You say you want a revolution?

This seems a little drastic. I mean, we do recall what happened the last time don't we?

Less than a week after a New Orleans suburbanite petitioned the White House to allow Louisiana to secede from the United States, petitions from seven states have collected enough signatures to trigger a promised review from the Obama administration.

By 6:00 a.m. EST Wednesday, more than 675,000 digital signatures appeared on 69 separate secession petitions covering all 50 states, according to a Daily Caller analysis of requests lodged with the White House’s “We the People” online petition system.

A petition from Vermont, where talk of secession is a regular feature of political life, was the final entry.

Petitions from Alabama, Florida, Georgia, Louisiana, North CarolinaTennessee and Texas residents have accrued at least 25,000 signatures, the number the Obama administration says it will reward with a staff review of online proposals.

Naturally Vermont would be in there, and of course Texas would lead the way on signatures collected. I've visited the state frequently, and sometimes I think half the people there still think the place is an independent republic -- and they act accordingly.

Now, don't go dragging out your dusty old Constitution -- it's silent on the matter of secession. The Supreme Court did speak on the matter once, in the case of, um, Texas v White, in which it said that the entry of Texas into the United States was its entry into "an indissoluble relation." So, there. Stuff a copy of the Second Amendment down the barrel and stow that musket in the attic.

But the issue is an interesting one to talk about, for a lot of reasons. One is purely economic. How many of the 50 states could survive on their own, without their connections to other states and the federal government? Texas certainly could -- during some periods in recent years, more new jobs were created there than in the rest of the states combined. It might be a little more problematical for other states, but I suppose it could be argued that without our federal taxes and other obligations, almost any state would have a decent shot at success.
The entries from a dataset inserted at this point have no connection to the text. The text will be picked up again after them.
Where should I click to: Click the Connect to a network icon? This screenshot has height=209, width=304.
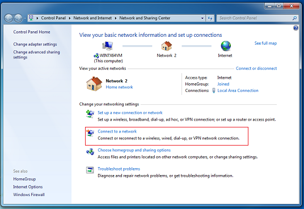[x=90, y=133]
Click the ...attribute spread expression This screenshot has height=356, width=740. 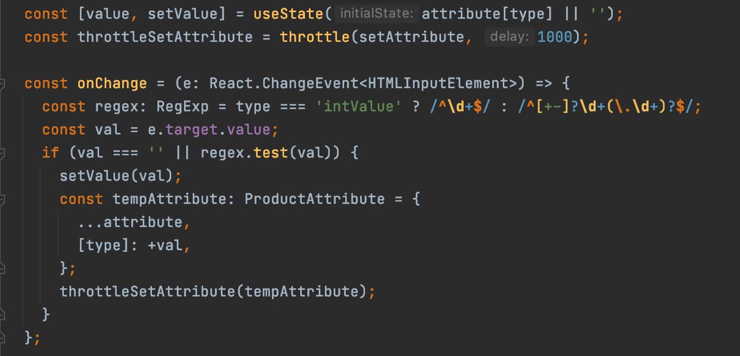[130, 222]
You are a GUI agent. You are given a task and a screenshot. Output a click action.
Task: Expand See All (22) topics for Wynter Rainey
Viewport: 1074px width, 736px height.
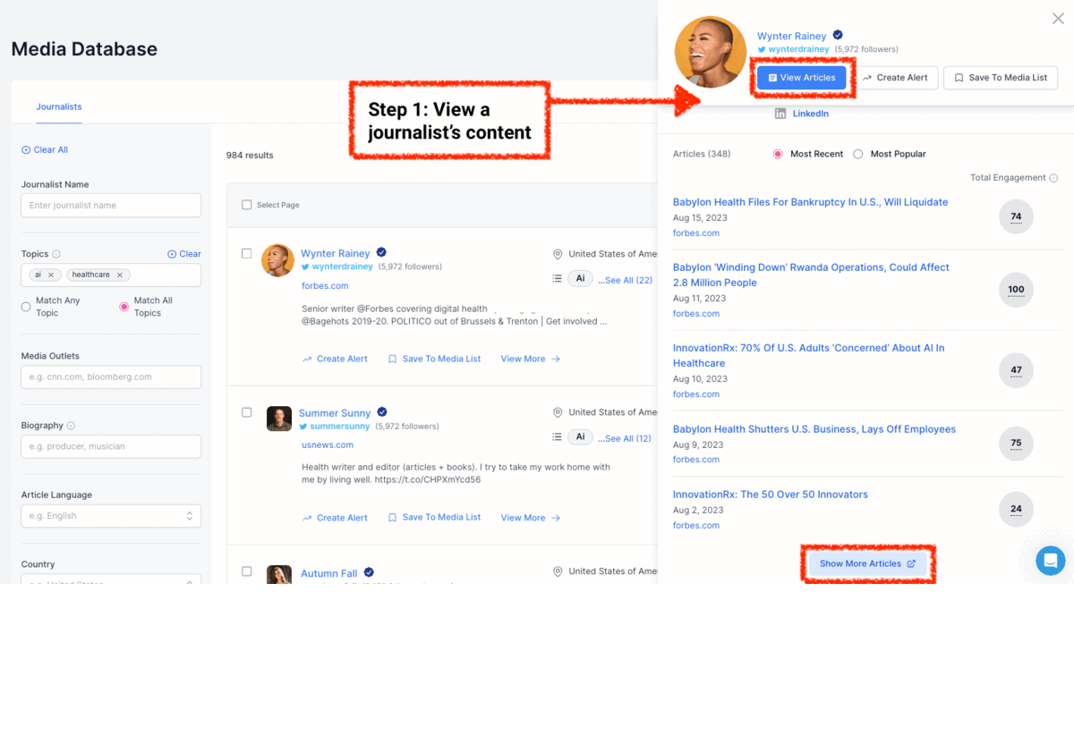pos(627,280)
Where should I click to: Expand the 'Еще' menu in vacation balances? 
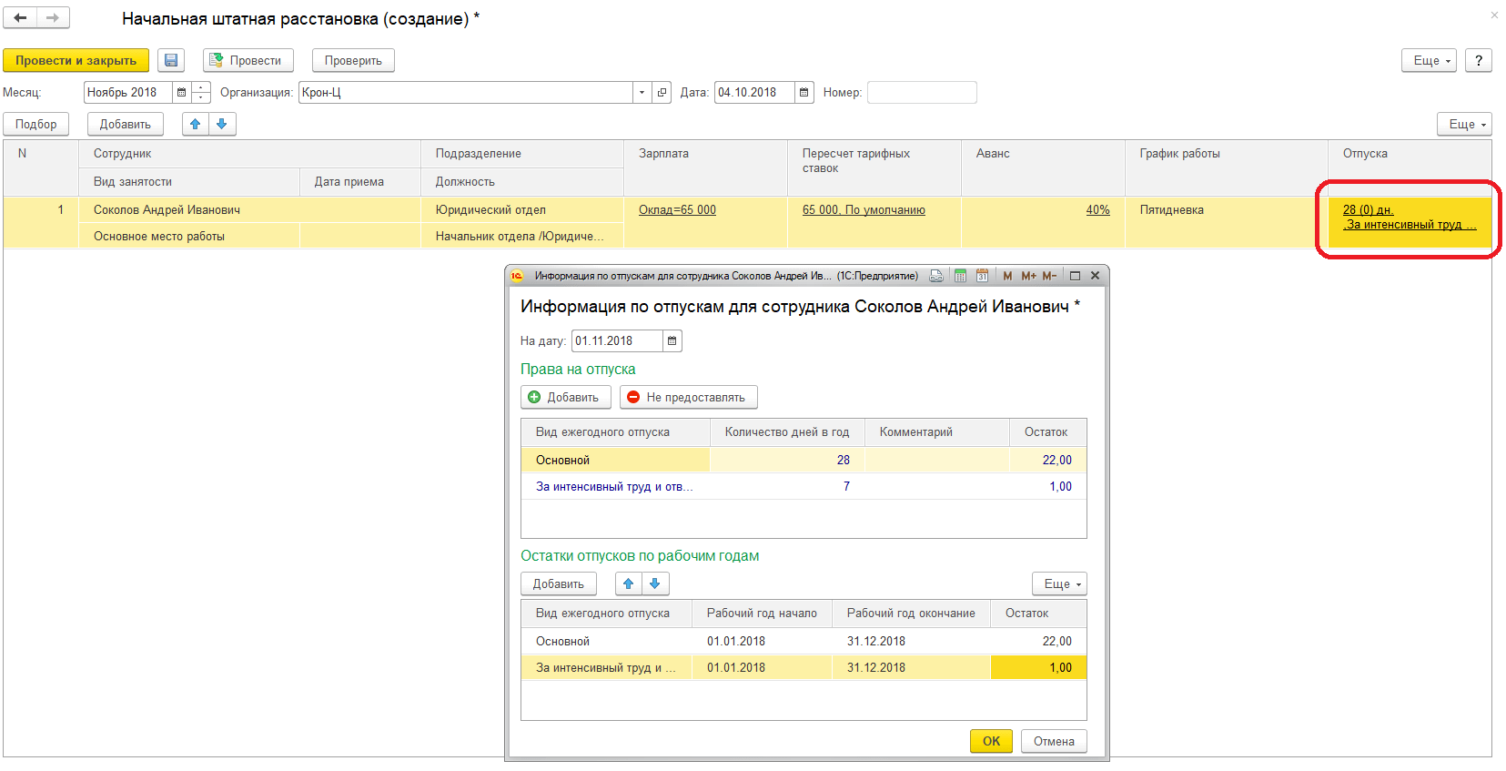(x=1059, y=583)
I mean. we've got a lot of corn and soybeans here in Indiana we can sell to other countries, and we could always put up toll gates on all our borders. "Just passin' through, pardner? That'll be $100, please."

And one big reason is philosophical. How much do we really believe all that "founding principle" stuff about freedom and liberty? Don't we still really mean it when we talk about having a God-given or natural right to the pursuit of happiness? Shouldn't that pursuit include the ability to divorce ourselves from the current power structure? After all, what we call the American Revolutuion was actually a war of secession, which we waged after declaring the necessity to "dissolve the politican bands" that had connected us "with another." Of course, our attitudes were a little different about 85 years or so later. We were like the push-cart vendor who went on the establish a great department store then petitioned to have push-cart vendors banned. Autonomy is fine when we want it, but when you do -- are you kidding?

We have the "right" to as much independence as we can demand and back up with the credible threat of force. We should know that from our own history -- one war of secession succeeded on our soil, and one failed. And since the attitude about the central government has shifted drastically since our founding -- it's amazing how much oppression we'll put up with when it's accompanied by sufficient amounts of other people's money -- these petition signers can't be regarded as anything but a handful of cranks.